*** MATERIAL SHOWN ***
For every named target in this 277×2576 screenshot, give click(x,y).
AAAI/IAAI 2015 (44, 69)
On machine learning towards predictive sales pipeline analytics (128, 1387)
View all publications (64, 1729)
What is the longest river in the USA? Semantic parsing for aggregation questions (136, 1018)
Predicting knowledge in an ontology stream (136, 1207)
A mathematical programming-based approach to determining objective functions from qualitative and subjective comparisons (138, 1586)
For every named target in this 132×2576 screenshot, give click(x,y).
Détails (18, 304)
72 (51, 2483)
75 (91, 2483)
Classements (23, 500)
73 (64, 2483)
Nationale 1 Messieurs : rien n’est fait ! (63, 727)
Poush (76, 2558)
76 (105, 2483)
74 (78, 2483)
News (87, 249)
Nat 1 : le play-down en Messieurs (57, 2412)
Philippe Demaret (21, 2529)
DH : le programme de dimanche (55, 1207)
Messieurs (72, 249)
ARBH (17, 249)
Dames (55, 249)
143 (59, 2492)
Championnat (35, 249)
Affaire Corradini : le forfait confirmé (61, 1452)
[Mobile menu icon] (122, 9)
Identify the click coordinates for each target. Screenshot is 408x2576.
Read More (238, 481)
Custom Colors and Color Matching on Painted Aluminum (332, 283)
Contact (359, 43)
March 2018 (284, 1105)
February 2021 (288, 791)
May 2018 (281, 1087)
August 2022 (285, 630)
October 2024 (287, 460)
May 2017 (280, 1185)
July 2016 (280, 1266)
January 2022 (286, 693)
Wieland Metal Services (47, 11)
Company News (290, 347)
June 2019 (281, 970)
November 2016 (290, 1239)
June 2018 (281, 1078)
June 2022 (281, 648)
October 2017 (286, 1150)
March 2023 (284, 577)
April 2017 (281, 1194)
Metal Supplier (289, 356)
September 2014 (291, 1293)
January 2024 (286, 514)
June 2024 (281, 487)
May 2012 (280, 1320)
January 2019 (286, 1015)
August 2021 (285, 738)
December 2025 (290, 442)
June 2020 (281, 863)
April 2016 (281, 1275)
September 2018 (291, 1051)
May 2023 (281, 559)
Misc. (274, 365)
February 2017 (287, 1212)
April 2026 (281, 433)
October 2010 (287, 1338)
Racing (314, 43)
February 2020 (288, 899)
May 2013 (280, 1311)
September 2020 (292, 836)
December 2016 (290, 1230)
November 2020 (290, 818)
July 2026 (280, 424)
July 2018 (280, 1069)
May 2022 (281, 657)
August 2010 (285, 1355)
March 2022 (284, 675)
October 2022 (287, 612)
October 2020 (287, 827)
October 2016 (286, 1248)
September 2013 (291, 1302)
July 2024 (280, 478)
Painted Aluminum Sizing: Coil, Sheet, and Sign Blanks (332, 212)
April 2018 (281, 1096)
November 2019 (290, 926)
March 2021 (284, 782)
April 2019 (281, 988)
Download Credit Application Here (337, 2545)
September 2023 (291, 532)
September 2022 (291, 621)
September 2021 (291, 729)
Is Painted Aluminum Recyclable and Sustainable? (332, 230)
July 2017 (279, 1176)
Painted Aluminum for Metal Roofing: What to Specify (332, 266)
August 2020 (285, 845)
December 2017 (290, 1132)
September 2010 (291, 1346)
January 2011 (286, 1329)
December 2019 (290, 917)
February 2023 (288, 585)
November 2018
***
* WORK TO BE COMPLETED *
An exact copy of the lines from the one with "Dames (55, 249)" to the final line of the entries is all that the answer should hold.

* SOLUTION TO THIS EXERCISE *
Dames (55, 249)
143 (59, 2492)
Championnat (35, 249)
Affaire Corradini : le forfait confirmé (61, 1452)
[Mobile menu icon] (122, 9)
Identify the click coordinates for each target. Screenshot is 408x2576.
Read More (238, 481)
Custom Colors and Color Matching on Painted Aluminum (332, 283)
Contact (359, 43)
March 2018 (284, 1105)
February 2021 (288, 791)
May 2018 (281, 1087)
August 2022 (285, 630)
October 2024 (287, 460)
May 2017 (280, 1185)
July 2016 (280, 1266)
January 2022 (286, 693)
Wieland Metal Services (47, 11)
Company News (290, 347)
June 2019 (281, 970)
November 2016 (290, 1239)
June 2018 (281, 1078)
June 2022 (281, 648)
October 2017 (286, 1150)
March 2023 (284, 577)
April 2017 (281, 1194)
Metal Supplier (289, 356)
September 2014 (291, 1293)
January 2024 (286, 514)
June 2024 (281, 487)
May 2012 (280, 1320)
January 2019 (286, 1015)
August 2021 (285, 738)
December 2025 (290, 442)
June 2020 (281, 863)
April 2016 (281, 1275)
September 2018 (291, 1051)
May 2023 (281, 559)
Misc. (274, 365)
February 2017 (287, 1212)
April 2026 (281, 433)
October 2010 (287, 1338)
Racing (314, 43)
February 2020 (288, 899)
May 2013 (280, 1311)
September 2020 (292, 836)
December 2016 (290, 1230)
November 2020 (290, 818)
July 2026 (280, 424)
July 2018 (280, 1069)
May 2022 (281, 657)
August 2010 (285, 1355)
March 2022 (284, 675)
October 2022 (287, 612)
October 2020 (287, 827)
October 2016 (286, 1248)
September 2013 (291, 1302)
July 2024 (280, 478)
Painted Aluminum Sizing: Coil, Sheet, and Sign Blanks (332, 212)
April 2018 (281, 1096)
November 2019 (290, 926)
March 2021 (284, 782)
April 2019 (281, 988)
Download Credit Application Here (337, 2545)
September 2023 (291, 532)
September 2022 (291, 621)
September 2021 (291, 729)
Is Painted Aluminum Recyclable and Sustainable? (332, 230)
July 2017 (279, 1176)
Painted Aluminum for Metal Roofing: What to Specify (332, 266)
August 2020 (285, 845)
December 2017 (290, 1132)
September 2010 (291, 1346)
January 2011 (286, 1329)
December 2019 (290, 917)
February 2023 (288, 585)
November 2018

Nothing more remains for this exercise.